§ **Prompt 1**:
Please reproduce the part of the land-dispute judgment below between "6. The 3rd Defendant" and "of this suit.", inclusive, word for word.

=== Document segment ===

5. Joseph K. Shen PW2 – testified and adopted his statement dated 10th January 2024 as his evidence-in-chief. He said he was the area Assistant Chief of the Ngomeni sub-location and, therefore, knew the late Charo Bokole Thoya (Deceased), who resided and owned two parcels of land currently known as the Ngomeni Settlement Scheme/1641 and 1642. He stated that he had known the deceased and his family for a very long time and continued to have a good relationship with his heirs and beneficiaries of his estate. He confirmed that he was aware that the deceased’s family recently discovered that the two parcels of land had been registered in the names of the 1st and 2nd Defendants. He noted that the 1st and 2nd Defendants are unknown to him and further confirmed that the two parcels of land have always been occupied and in the possession of the late Charo Bokole Thoya’s family.
6. The 3rd Defendant closed their case without calling any witnesses, but the parties agreed to have the documents filed produced as evidence.
7. Parties were directed to file written submissions. They did comply.
8. From the materials placed before me, I frame the issues for this Court to determine as follows: whether the plaintiffs are the actual owners of the suit properties, whether the reliefs pleaded for can be granted, and who should bear the costs of this suit.
9. The plaintiffs submit that the 3rd Defendant registered the suit properties in the names of the 1st and 2nd Defendants without conducting the proper procedure and visiting the suit premises to confirm the true and rightful owners of the suit premises and ultimately to adjudicate the property in their favour. The Plaintiffs herein, therefore, believe that they deserve the orders sought to safeguard their proprietary rights, which are protected under the law as provided under Article 40 of the Constitution of Kenya. The Plaintiffs have cited the decision in Zacharia Wambugu Gathimu v David Wangari Maina [2019] eKLR, where the Court stated that the law is highly protective of title. Still, the protection can be removed and the title impeached when it is shown the same was obtained by fraud or misrepresentation to which the holder must be proved to be a party and where the certificate of title was acquired illegally, unprocedurally, or through a corrupt scheme.
10. The Plaintiffs further submitted and referred this Court to the Supreme Court decision in Dina Management Limited v County Government of Mombasa & 5 others [2021] eKLR, which elaborately considered a thread of decisions from this Court and the Superior Courts on the manner a title can be impeached and the power of this Court to annul titles obtained through grabbing and corrupt practices.
11. The 3rd Defendant submitted that the Plaintiffs claim that the Land Registrar acted fraudulently by registering the suit properties in the names of the 1st and 2nd Defendant. The 3rd Defendant strongly disputes this fact as the search in its official records revealed that the properties in issue did not have any green cards; neither were any title deeds issued. The Plaintiffs did not prove allegations of fraud on the required beyond reasonable doubt basis as held in Emfil Limited v Registrar of Titles Mombasa & 2 others [2014] eKLR.
12. The 3rd Defendant avers that the Plaintiffs have failed to prove any wrongdoing on the part of the 3rd Defendant, who undertook the registration exercise diligently as required by the laws of the land and as eloquently stated in the classic Supreme Court judgment of Dina Management Limited v County Government of Mombasa & 5 others [2021] eKLR on the processes that should be followed before any allocation of unalienated Government Land is done. The Plaintiffs did not shoulder the burden of proof that they were the rightful owners of the suit properties and how they acquired the same. The 3rd Defendant asserts that they failed to ascertain beyond any reasonable doubt that they are the rightful owners of the suit properties.

=== Record excerpts ===

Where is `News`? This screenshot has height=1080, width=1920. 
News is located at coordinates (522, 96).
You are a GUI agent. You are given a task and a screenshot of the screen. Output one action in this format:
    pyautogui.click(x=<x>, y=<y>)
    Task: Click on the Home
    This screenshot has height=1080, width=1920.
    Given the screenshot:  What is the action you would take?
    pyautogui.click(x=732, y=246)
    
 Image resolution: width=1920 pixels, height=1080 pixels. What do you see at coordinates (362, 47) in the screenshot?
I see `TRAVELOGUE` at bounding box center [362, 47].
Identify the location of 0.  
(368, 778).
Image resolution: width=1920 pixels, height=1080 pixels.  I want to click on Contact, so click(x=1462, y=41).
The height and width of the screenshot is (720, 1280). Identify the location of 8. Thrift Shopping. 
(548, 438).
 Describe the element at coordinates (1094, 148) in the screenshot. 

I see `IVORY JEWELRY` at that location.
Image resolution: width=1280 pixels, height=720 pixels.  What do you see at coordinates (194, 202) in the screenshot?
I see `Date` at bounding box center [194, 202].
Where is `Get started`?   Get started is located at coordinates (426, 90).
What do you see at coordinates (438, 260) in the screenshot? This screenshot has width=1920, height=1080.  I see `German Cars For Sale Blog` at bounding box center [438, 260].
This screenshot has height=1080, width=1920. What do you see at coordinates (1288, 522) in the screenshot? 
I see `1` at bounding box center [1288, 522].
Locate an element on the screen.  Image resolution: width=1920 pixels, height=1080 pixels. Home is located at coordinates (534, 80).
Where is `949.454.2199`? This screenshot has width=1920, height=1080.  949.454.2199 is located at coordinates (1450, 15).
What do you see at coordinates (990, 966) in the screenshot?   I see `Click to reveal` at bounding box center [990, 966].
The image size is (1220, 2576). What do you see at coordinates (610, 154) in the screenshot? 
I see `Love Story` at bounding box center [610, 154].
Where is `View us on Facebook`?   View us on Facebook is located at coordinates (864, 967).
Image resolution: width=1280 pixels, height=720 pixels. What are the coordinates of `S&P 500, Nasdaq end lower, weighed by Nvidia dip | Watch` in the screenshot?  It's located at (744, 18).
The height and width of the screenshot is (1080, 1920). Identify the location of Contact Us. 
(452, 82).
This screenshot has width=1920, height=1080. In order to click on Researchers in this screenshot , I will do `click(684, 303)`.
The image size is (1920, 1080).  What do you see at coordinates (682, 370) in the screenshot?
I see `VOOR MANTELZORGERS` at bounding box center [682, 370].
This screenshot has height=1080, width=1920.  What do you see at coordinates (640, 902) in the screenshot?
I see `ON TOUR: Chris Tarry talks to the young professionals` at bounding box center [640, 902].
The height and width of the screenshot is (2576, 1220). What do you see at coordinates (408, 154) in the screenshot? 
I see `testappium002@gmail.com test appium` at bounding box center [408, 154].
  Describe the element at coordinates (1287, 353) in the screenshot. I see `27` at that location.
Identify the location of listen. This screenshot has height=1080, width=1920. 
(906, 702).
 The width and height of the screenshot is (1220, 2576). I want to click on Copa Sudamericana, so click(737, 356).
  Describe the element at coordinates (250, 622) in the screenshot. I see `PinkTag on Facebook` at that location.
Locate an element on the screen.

===

§ **Prompt 2**:
Transcribe the listing above word for word, from its first line through the line holding "News is located at coordinates (522, 96).", inclusive.

§ **Expected output 1**:
6. The 3rd Defendant closed their case without calling any witnesses, but the parties agreed to have the documents filed produced as evidence.
7. Parties were directed to file written submissions. They did comply.
8. From the materials placed before me, I frame the issues for this Court to determine as follows: whether the plaintiffs are the actual owners of the suit properties, whether the reliefs pleaded for can be granted, and who should bear the costs of this suit.

§ **Expected output 2**:
Where is `News`? This screenshot has height=1080, width=1920. 
News is located at coordinates (522, 96).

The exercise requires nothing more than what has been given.